Once again it is the contrast of two excellent but completely different Riojan bodegas that make an impression on Pierre and Matthew
Two of the most memorable tastings came at opposing ends of the Rioja spectrum – the first at the headquarters of Vintae, and the second at López de Heredia. Vintae are a company that originated in Rioja but now own vineyards in 15 DOs (denominción de origen – equivalent of France's appellation controlee) across Spain, seeking to reinvigorate the Spanish wine market as well as champion the joy of garnacha. They describe themselves as a 'peculiar group of unique people, united by the same dream' and their passion is contagious. I've long been a fan of their 'Salvaje', a single-vineyard 100% garnacha from the north face of the Moncayo, so to taste their entire range from across Rioja and Navarra was a real treat.
A few particular favourites from the Vintae tasting include:
Salvaje del Moncayo Garnacha 2015 – One of my favourite wines but there is something extra special about the 2015 vintage. There is added perfume of damsons and plum alongside the delicious cherry and cranberry flavours.
El Pacto Crianza Rioja 2015 – 100% tempranillo from 70-year-old vines in Rioja Alavesa that blends the traditional and modern winemaking approaches in Rioja with aplomb. Aged for 14 months in new French oak this poised Rioja is creamy, full-bodied and spicy – fabulous.
We also got to meet a young winemaker from Txakoli who is making his wine in the Vintae winery, as you can probably tell from his labels, the wines were brilliant but bonkers – a bit like him!

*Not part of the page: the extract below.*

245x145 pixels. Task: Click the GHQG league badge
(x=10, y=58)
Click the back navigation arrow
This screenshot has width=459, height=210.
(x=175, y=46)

The exquisite López de Heredia, a living museum of a winery
It's always a pleasure visiting López de Heredia, I was lucky enough to visit back in 2015 and had a chance to go into the cellars – something I encourage everyone to do if they're ever in Haro! This time was a whistle-stop tour to taste their recent releases. Well, when we say recent releases this is López de Heredia we're talking about…….
The line-up included their Viña Tondonia 2005 Blanco, showing pineapple, mango and hazelnut with a salty, almost peaty hint; Tondonia 2005 red Reserva with its astonishing red-fruit tang and vitality; to their legendary Tondonia Rosé 2008 Reserva (yes, a 10-year-old rosado that's spent four and a half years in barrel) showing an onion-skin colour, bruised cherry, watermelon and an intriguing oxidative touch.

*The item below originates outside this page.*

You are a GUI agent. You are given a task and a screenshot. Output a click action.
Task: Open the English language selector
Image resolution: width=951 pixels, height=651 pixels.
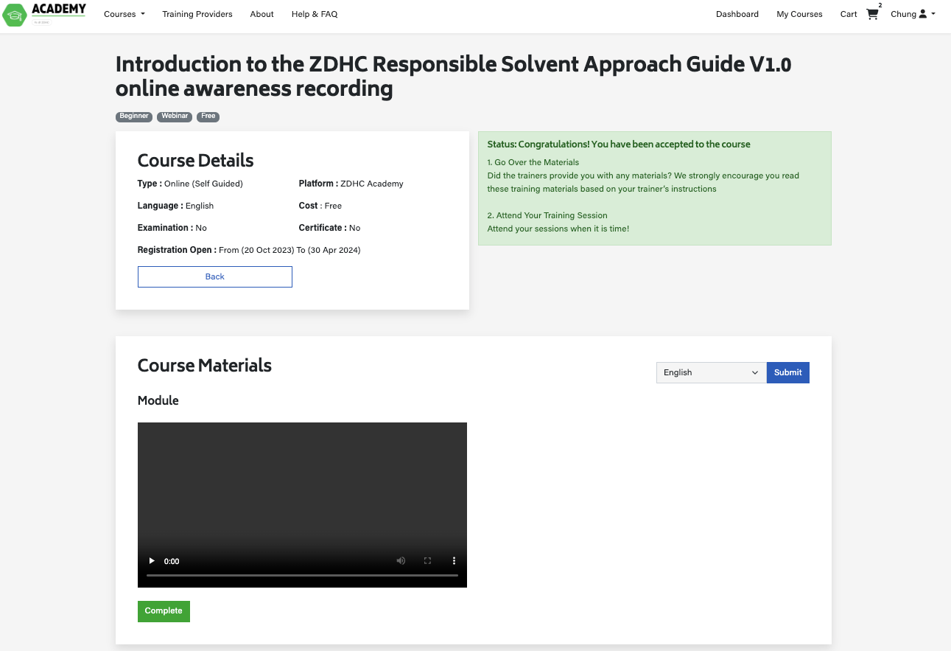point(712,373)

The wines of López de Heredia are some of the world's most distinctive (for us really only Lebanon's Chateau Musar comes close) thanks to the incredibly long ageing before release of the wines (the 2005 Tondonias spend six years in barrel). But it's their ability to balance this with incredible acidity and freshness that makes them one of the world's greatest wines, and it's encouraging to know that with all that's going on in Rioja at the moment with changing laws and new styles coming through there are still the ultra-traditionalists for those that like these styles, and they don't come more traditional (though maybe a little on the quirky side too, for some) than López de Heredia! Long may it continue.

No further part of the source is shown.